Modern data center switches implement **PFC Deadlock Detection (PDD)** using a watchdog timer per priority per port. If a port remains in the paused state (XOFF received, no XON received) for longer than the **PFC Deadlock Detection Timer** (default 250 ms on Spectrum-4), the switch assumes a deadlock and enters **Deadlock Recovery Mode**. The recovery mode forcibly flushes the paused port's receive buffer — dropping all packets in the buffer regardless of their priority or destination. After flushing, the switch sends an XON frame to the neighbor, breaking the circular dependency. The dropped packets are recovered by the RDMA transport layer (Go-Back-N retransmission), which is slower than PFC drop-free operation but far better than an infinite freeze.

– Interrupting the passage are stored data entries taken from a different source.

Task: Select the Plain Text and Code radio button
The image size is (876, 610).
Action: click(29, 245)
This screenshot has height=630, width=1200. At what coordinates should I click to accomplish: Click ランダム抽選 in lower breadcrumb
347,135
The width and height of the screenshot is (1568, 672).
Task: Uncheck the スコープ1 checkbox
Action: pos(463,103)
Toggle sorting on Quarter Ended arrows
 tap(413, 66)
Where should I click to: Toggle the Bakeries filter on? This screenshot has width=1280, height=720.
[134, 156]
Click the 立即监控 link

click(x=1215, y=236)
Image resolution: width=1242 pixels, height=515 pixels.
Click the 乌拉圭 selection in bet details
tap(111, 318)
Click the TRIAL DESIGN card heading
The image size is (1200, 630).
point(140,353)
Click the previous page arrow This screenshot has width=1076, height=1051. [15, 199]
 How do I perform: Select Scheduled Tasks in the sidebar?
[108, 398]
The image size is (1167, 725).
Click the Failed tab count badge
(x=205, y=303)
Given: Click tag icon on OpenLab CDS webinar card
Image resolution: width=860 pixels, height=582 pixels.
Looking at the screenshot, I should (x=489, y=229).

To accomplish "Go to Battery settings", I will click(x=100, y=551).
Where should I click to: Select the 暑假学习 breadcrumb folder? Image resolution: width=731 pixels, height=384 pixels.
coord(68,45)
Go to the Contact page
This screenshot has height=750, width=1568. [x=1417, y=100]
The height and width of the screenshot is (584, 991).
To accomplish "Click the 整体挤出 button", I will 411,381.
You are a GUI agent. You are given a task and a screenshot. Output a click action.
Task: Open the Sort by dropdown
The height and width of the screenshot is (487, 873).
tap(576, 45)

The PDD timer value is a critical tuning parameter. If set too short (below 50 ms), normal congestion events during All-Reduce — where a port may legitimately remain paused for 20-30 ms — trigger false deadlock detection, causing unnecessary packet drops that degrade throughput by 5-10%. If set too long (above 1 second), a genuine deadlock freezes the fabric for a full second, during which 50,000+ training iterations are stalled. The recommended value for AI training fabrics is 500 ms — long enough to distinguish between normal congestion and deadlock, short enough to limit training disruption to under 500 milliseconds. Coupled with randomized CNP jitter (which prevents the synchronous rate reductions that lead to deadlocks), the PDD mechanism reduces deadlock incidence to fewer than one event per 10,000 hours of cluster operation in well-tuned 800G fabrics.